The aPTT measures the heparin effect rather than the heparin level. It can be validated against heparin protamine titration by performing the test repeatedly with increasing doses of protamine added to neutralize the heparin effect in the sample.

The activated prothrombin time ratio (APR) is a modification of the aPTT result: the patient’s aPTT (measured in seconds) is divided by the mean of the normal range (in seconds). The APR is a dimensionless ratio (e.g. 1.5) but must not be confused with the INR. The aPTT range and APR must be standardized to heparin protamine titration in each laboratory, as it is dependent on the reagent providers or analysers.

The sensitivity of the test varies between different reagent manufacturers. Care must be taken when adopting the aPTT ranges validated in another centre, as this may use a different aPTT/analyser combination.

The aPTT will also be affected by the presence of lupus anticoagulant, or by changes in factor VIII, IX, XI and XII levels.

Anti-Xa levels

The anti-Xa level has replaced heparin protamine titration as the ‘gold standard’ test for some of the fractionated heparins.
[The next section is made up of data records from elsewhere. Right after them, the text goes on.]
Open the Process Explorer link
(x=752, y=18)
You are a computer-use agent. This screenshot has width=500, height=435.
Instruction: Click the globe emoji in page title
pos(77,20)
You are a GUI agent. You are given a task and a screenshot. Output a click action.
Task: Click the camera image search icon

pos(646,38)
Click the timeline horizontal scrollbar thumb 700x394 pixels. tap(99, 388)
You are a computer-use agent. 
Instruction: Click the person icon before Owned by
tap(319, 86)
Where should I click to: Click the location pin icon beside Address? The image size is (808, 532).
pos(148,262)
The anti-Xa level can measure heparin effect (if patient endogenous antithrombin is used in the assay) or heparin level (if exogenous antithrombin is added to the assay). The ECMO physician should establish whether the assay uses exogenous antithrombin or not, as this will affect interpretation of the results.

The anti-Xa level measurement is performed in platelet-poor plasma and therefore is not comparable to the whole-blood ACT. The anti-Xa level does not measure the inhibition of factors XIa, IXa and IIa, and will only reflect part of the unfractionated heparin activity.
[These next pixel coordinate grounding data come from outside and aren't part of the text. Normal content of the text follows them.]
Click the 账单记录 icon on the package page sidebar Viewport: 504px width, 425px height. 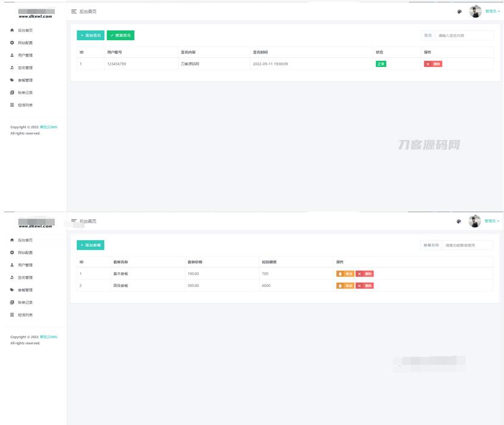pyautogui.click(x=12, y=302)
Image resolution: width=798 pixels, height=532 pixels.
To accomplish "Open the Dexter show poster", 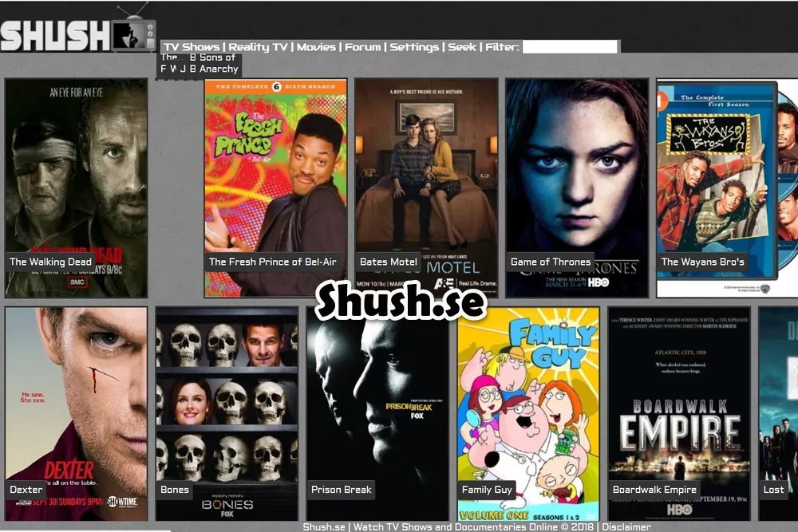I will coord(77,413).
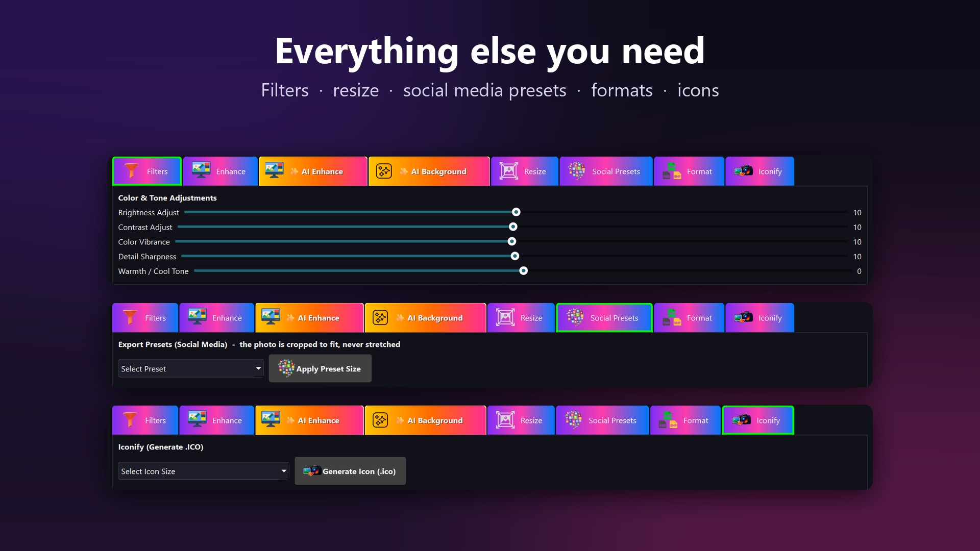Click the funnel icon on the highlighted Filters tab
Image resolution: width=980 pixels, height=551 pixels.
coord(132,171)
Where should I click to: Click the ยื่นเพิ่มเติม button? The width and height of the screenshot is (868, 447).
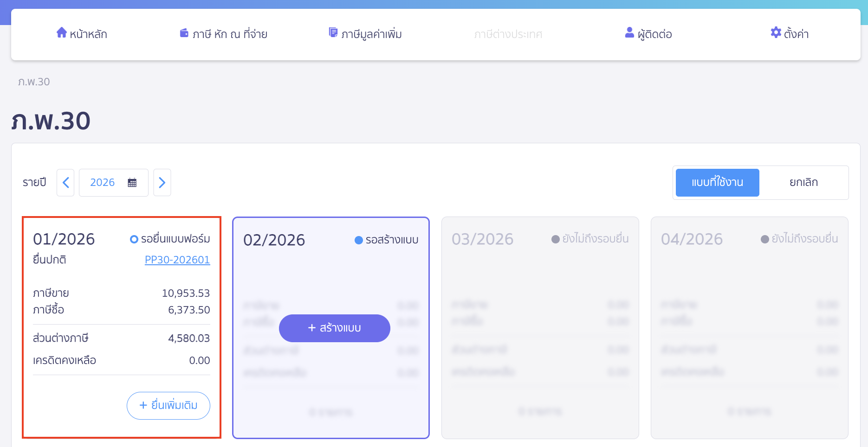point(168,406)
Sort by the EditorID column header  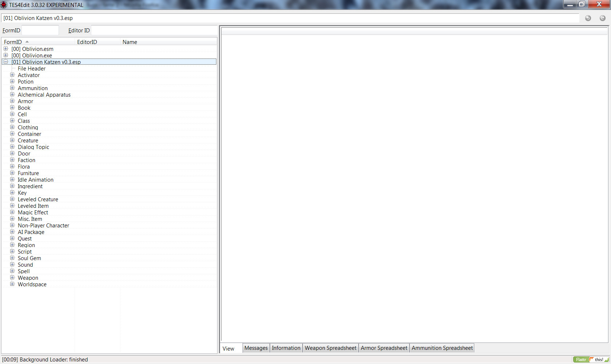click(x=87, y=42)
The anti-XA level will only be slightly affected by global changes in coagulability, such as that observed in disseminated intravascular coagulation.

The anti-Xa level requires initial calibration by the laboratory but can then be compared between different centres. In ECMO support, a multicentre consensus appears to be obtaining anti-Xa levels of 0.3–0.5 IU/mL. These are lower than the levels required when treating venous thrombosis (0.5–1.0 IU/mL).

Thromboelastography

Thromboelastography is a functional test that measures the viscoelastic properties of blood and evaluates the whole clotting system, including platelet function, clotting factors and fibrinolysis.
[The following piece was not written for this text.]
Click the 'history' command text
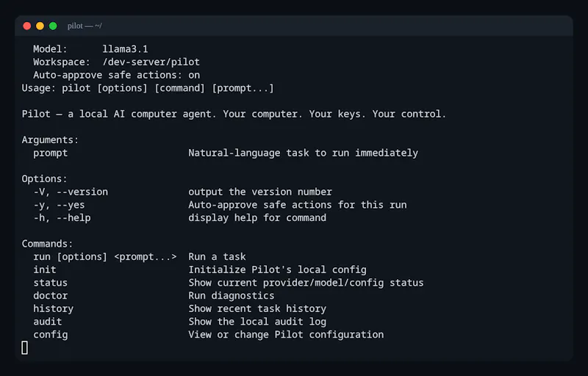Screen dimensions: 588x376 tap(53, 308)
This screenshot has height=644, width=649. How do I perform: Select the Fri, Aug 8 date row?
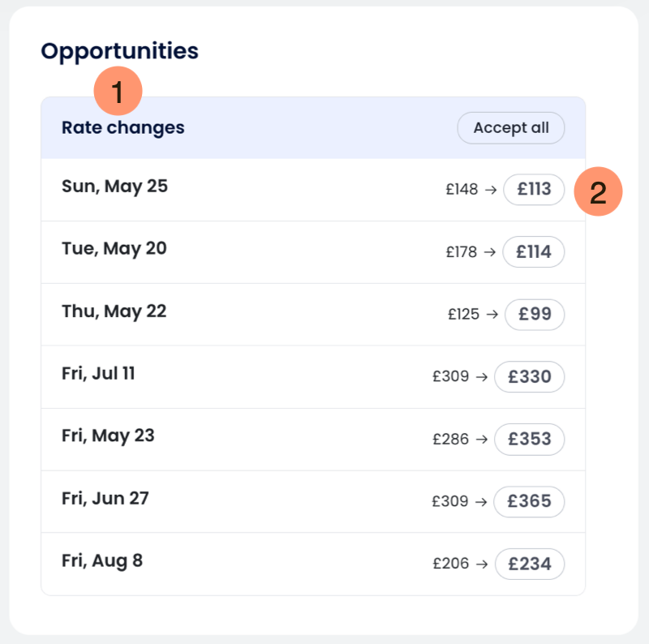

The use of thromboelastography during ECMO can sometimes be useful in bleeding patients, but it will not detect some antiplatelet effects (it will usually be normal in patients on aspirin). The addition of various reagents such as heparinase facilitates the interpretation of thromboelastography.

How important are all these tests?

Specialist input will save lives, but this is not always obvious to the bedside clinician.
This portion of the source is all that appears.